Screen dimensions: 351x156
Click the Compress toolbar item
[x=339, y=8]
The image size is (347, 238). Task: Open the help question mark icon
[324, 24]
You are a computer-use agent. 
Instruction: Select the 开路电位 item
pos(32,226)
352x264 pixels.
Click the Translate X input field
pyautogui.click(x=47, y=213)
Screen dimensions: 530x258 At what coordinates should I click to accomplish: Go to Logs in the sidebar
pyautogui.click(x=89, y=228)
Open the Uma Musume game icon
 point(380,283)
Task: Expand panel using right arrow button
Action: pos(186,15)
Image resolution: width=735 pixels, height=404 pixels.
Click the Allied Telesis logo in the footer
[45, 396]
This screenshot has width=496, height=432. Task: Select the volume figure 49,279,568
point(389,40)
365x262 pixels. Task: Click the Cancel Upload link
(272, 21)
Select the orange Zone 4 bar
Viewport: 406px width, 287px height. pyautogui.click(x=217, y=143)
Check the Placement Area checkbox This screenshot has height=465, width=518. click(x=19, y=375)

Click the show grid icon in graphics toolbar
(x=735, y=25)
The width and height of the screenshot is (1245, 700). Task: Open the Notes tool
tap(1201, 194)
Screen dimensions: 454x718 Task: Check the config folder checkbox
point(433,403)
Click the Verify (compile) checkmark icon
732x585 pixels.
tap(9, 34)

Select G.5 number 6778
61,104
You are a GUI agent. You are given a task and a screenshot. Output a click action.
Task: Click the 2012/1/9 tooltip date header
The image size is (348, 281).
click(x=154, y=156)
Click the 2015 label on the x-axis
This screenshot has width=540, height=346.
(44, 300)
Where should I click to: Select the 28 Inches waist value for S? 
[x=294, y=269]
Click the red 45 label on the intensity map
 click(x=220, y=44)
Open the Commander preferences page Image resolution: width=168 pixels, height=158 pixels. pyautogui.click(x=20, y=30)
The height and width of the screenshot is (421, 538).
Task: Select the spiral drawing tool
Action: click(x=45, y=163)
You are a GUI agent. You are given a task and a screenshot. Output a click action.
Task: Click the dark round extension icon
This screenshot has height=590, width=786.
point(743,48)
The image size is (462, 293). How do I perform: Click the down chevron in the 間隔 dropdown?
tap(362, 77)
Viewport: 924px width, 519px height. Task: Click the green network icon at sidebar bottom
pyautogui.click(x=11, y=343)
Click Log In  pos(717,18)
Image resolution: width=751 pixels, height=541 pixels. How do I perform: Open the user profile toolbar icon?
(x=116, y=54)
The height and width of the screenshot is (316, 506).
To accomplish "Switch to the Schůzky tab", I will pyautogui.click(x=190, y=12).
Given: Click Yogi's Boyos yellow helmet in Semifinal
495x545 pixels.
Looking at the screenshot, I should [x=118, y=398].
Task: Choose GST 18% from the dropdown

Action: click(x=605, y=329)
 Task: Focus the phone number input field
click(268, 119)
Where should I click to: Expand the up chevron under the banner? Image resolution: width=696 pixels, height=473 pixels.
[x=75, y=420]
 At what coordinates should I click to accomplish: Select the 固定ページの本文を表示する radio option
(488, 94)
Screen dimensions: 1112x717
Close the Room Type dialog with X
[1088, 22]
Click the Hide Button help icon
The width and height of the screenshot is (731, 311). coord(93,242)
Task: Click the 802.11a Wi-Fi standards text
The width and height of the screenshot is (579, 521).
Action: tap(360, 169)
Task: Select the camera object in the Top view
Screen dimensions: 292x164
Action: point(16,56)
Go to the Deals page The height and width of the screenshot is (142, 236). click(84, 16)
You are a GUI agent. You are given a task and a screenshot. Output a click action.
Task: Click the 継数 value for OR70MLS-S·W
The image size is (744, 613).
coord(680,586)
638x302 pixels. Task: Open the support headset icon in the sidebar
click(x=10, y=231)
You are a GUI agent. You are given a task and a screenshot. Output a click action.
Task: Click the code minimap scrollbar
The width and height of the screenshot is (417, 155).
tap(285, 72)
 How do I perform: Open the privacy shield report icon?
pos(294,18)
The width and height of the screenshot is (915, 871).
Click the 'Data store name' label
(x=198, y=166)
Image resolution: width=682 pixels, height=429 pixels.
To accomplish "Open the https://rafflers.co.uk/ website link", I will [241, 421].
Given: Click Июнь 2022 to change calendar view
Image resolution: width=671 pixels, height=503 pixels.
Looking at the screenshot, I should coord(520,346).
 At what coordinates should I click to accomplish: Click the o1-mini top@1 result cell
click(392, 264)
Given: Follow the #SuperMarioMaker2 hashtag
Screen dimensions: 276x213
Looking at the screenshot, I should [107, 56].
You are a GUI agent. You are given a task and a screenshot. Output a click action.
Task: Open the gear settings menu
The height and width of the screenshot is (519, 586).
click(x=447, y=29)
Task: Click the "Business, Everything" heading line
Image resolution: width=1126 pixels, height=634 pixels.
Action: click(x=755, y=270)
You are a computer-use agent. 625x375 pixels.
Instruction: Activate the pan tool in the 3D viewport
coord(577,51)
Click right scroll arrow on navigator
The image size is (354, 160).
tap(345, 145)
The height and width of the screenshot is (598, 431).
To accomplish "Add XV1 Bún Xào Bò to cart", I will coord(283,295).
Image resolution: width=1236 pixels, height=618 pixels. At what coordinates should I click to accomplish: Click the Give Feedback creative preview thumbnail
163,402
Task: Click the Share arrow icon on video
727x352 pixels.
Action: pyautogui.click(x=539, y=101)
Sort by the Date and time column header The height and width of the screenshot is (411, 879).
+---+
Task directions:
The reply should contain all of the entries exactly as shown above.

Your solution:
Screen dimensions: 351x156
Click the Compress toolbar item
[x=339, y=8]
The image size is (347, 238). Task: Open the help question mark icon
[324, 24]
You are a computer-use agent. 
Instruction: Select the 开路电位 item
pos(32,226)
352x264 pixels.
Click the Translate X input field
pyautogui.click(x=47, y=213)
Screen dimensions: 530x258 At what coordinates should I click to accomplish: Go to Logs in the sidebar
pyautogui.click(x=89, y=228)
Open the Uma Musume game icon
 point(380,283)
Task: Expand panel using right arrow button
Action: pos(186,15)
Image resolution: width=735 pixels, height=404 pixels.
Click the Allied Telesis logo in the footer
[45, 396]
This screenshot has width=496, height=432. Task: Select the volume figure 49,279,568
point(389,40)
365x262 pixels. Task: Click the Cancel Upload link
(272, 21)
Select the orange Zone 4 bar
Viewport: 406px width, 287px height. pyautogui.click(x=217, y=143)
Check the Placement Area checkbox This screenshot has height=465, width=518. click(x=19, y=375)

Click the show grid icon in graphics toolbar
(x=735, y=25)
The width and height of the screenshot is (1245, 700). Task: Open the Notes tool
tap(1201, 194)
Screen dimensions: 454x718 Task: Check the config folder checkbox
point(433,403)
Click the Verify (compile) checkmark icon
732x585 pixels.
tap(9, 34)

Select G.5 number 6778
61,104
You are a GUI agent. You are given a task and a screenshot. Output a click action.
Task: Click the 2012/1/9 tooltip date header
The image size is (348, 281).
click(x=154, y=156)
Click the 2015 label on the x-axis
This screenshot has width=540, height=346.
(44, 300)
Where should I click to: Select the 28 Inches waist value for S? 
[x=294, y=269]
Click the red 45 label on the intensity map
 click(x=220, y=44)
Open the Commander preferences page Image resolution: width=168 pixels, height=158 pixels. pyautogui.click(x=20, y=30)
The height and width of the screenshot is (421, 538).
Task: Select the spiral drawing tool
Action: click(x=45, y=163)
You are a GUI agent. You are given a task and a screenshot. Output a click action.
Task: Click the dark round extension icon
This screenshot has height=590, width=786.
point(743,48)
The image size is (462, 293). How do I perform: Click the down chevron in the 間隔 dropdown?
tap(362, 77)
Viewport: 924px width, 519px height. Task: Click the green network icon at sidebar bottom
pyautogui.click(x=11, y=343)
Click Log In  pos(717,18)
Image resolution: width=751 pixels, height=541 pixels. How do I perform: Open the user profile toolbar icon?
(x=116, y=54)
The height and width of the screenshot is (316, 506).
To accomplish "Switch to the Schůzky tab", I will pyautogui.click(x=190, y=12).
Given: Click Yogi's Boyos yellow helmet in Semifinal
495x545 pixels.
Looking at the screenshot, I should [x=118, y=398].
Task: Choose GST 18% from the dropdown

Action: click(x=605, y=329)
 Task: Focus the phone number input field
click(268, 119)
Where should I click to: Expand the up chevron under the banner? Image resolution: width=696 pixels, height=473 pixels.
[x=75, y=420]
 At what coordinates should I click to accomplish: Select the 固定ページの本文を表示する radio option
(488, 94)
Screen dimensions: 1112x717
Close the Room Type dialog with X
[1088, 22]
Click the Hide Button help icon
The width and height of the screenshot is (731, 311). coord(93,242)
Task: Click the 802.11a Wi-Fi standards text
The width and height of the screenshot is (579, 521).
Action: tap(360, 169)
Task: Select the camera object in the Top view
Screen dimensions: 292x164
Action: point(16,56)
Go to the Deals page The height and width of the screenshot is (142, 236). click(84, 16)
You are a GUI agent. You are given a task and a screenshot. Output a click action.
Task: Click the 継数 value for OR70MLS-S·W
The image size is (744, 613).
coord(680,586)
638x302 pixels. Task: Open the support headset icon in the sidebar
click(x=10, y=231)
You are a GUI agent. You are given a task and a screenshot. Output a click action.
Task: Click the code minimap scrollbar
The width and height of the screenshot is (417, 155).
tap(285, 72)
 How do I perform: Open the privacy shield report icon?
pos(294,18)
The width and height of the screenshot is (915, 871).
Click the 'Data store name' label
(x=198, y=166)
Image resolution: width=682 pixels, height=429 pixels.
To accomplish "Open the https://rafflers.co.uk/ website link", I will [241, 421].
Given: Click Июнь 2022 to change calendar view
Image resolution: width=671 pixels, height=503 pixels.
Looking at the screenshot, I should coord(520,346).
 At what coordinates should I click to accomplish: Click the o1-mini top@1 result cell
click(392, 264)
Given: Follow the #SuperMarioMaker2 hashtag
Screen dimensions: 276x213
Looking at the screenshot, I should [107, 56].
You are a GUI agent. You are given a task and a screenshot. Output a click action.
Task: Open the gear settings menu
The height and width of the screenshot is (519, 586).
click(x=447, y=29)
Task: Click the "Business, Everything" heading line
Image resolution: width=1126 pixels, height=634 pixels.
Action: click(x=755, y=270)
You are a computer-use agent. 625x375 pixels.
Instruction: Activate the pan tool in the 3D viewport
coord(577,51)
Click right scroll arrow on navigator
The image size is (354, 160).
tap(345, 145)
The height and width of the screenshot is (598, 431).
To accomplish "Add XV1 Bún Xào Bò to cart", I will coord(283,295).
Image resolution: width=1236 pixels, height=618 pixels. At what coordinates should I click to accomplish: Click the Give Feedback creative preview thumbnail
163,402
Task: Click the Share arrow icon on video
727x352 pixels.
Action: pyautogui.click(x=539, y=101)
Sort by the Date and time column header The height and width of the screenshot is (411, 879).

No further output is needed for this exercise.